Masih berartikah dua puluh sembilan
untukmu? Masih ingatkah kenangan manis yang kau buat membekas dalam pikiranku?
Dua puluh sembilan dalam enam bulan yang lalu. Senyumku selalu mengembang jika
mengingatnya. Konyol. Mengapa itu terjadi? Apakah tepat keputusan kita untuk
merajut cerita dalam kasih? Hanya sang maha pencipta yang tau dan menjadi saksi
di hari dua puluh sembilan itu. Tempat yang tak berkesan romantis. Tak ada
kata-kata manis yang kau ucapkan saat itu.
“Rasa ini berBEDA jika berada
didekatmu” kalimat pertama yang kau ucapkan saat itu.
“Aku gak mau kamu pergi
kemana-mana” lanjutmu.
“Memangnya aku mau pergi kemana?”
dengan bodohnya aku menanggapi keseriusanmu oleh kekonyolanku ini.

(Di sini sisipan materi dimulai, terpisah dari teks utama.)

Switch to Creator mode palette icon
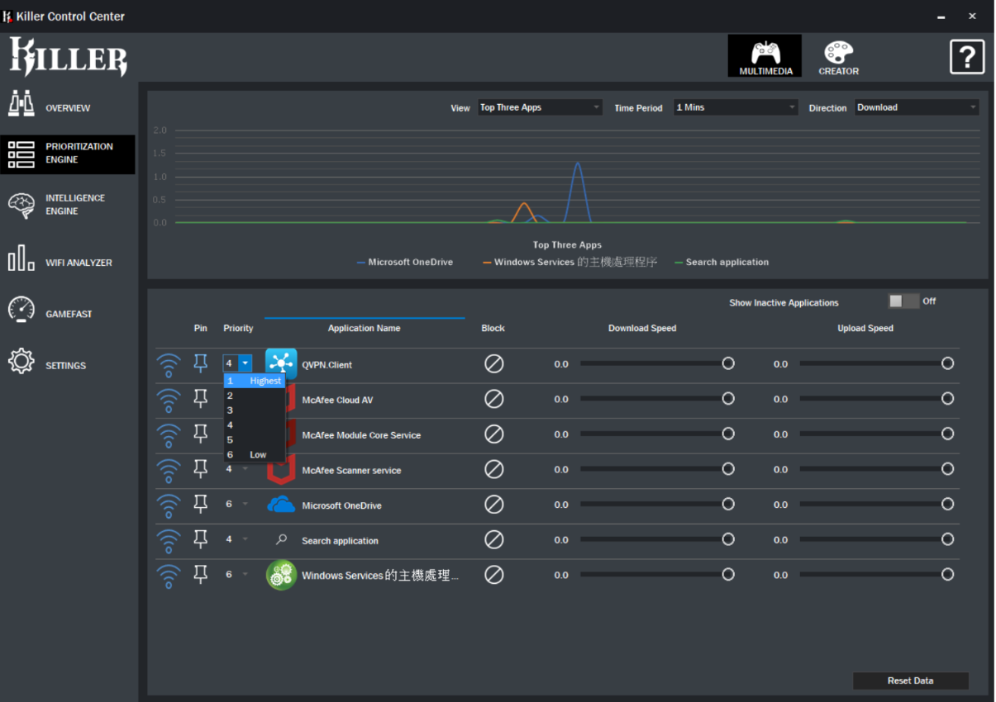tap(838, 53)
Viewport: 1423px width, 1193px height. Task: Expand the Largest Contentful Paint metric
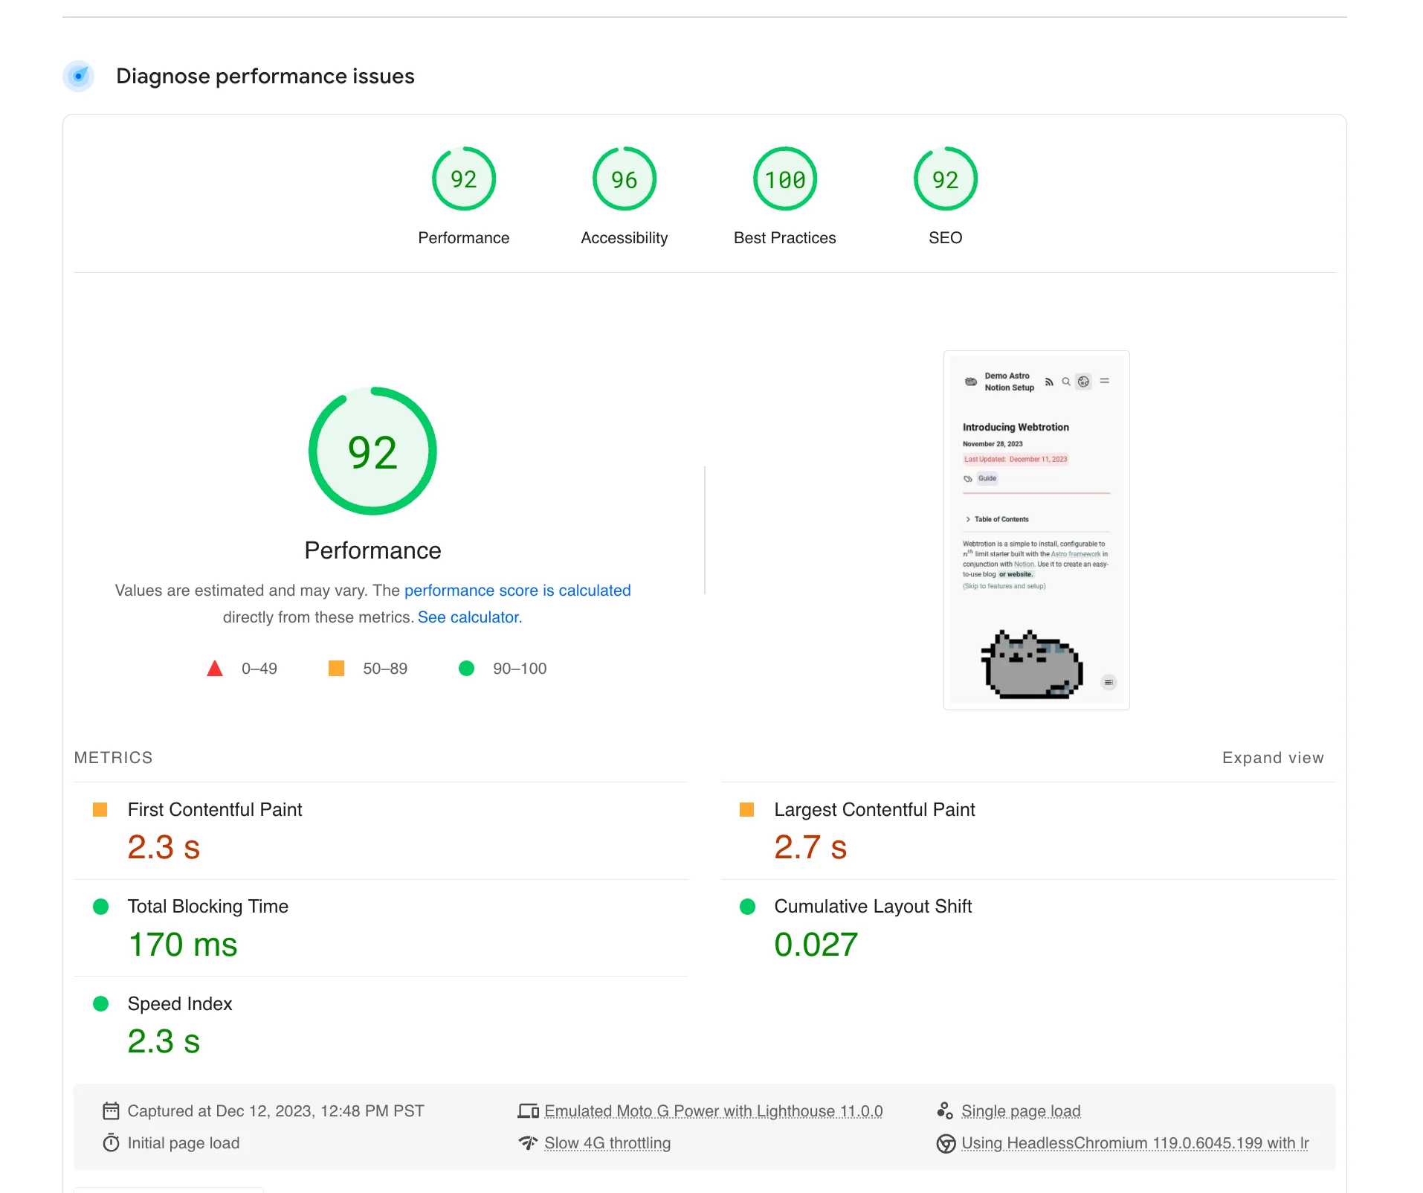pyautogui.click(x=874, y=810)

“Maksudku aku gak mau kamu pergi
kehati pria lain, kamu mau gak jadi pacar aku?” ucapmu tanpa basa-basi kembali.
Kalimat yang mampu membuatku
menahan nafas sejenak. Perkenalan yang kita lewati di kelas DESAIN GRAFIS
ternyata menumbuhkan rasa yang berbeda. Rasa yang tak sewajarnya. Rasa ingin
memiliki.
Pilihan terberat untukku. Aku tau
hati itu bukan untuk dipilih. Dia akan tau dimana tempat untuk ia berlabuh.
Tempat ia merasakan kenyamanan. Yang sudah aku rasakan ketika bersamamu.
Dua puluh sembilan dimana kita
membuka lembaran baru untuk menorehkan semua cerita suka dan duka bersama. Merajut
kasih dengan segala keterbatasan. Mengukir kata cinta tanpa kemesraan yang
berlebihan. Perselisihan adalah bumbu dari cerita kasih kita.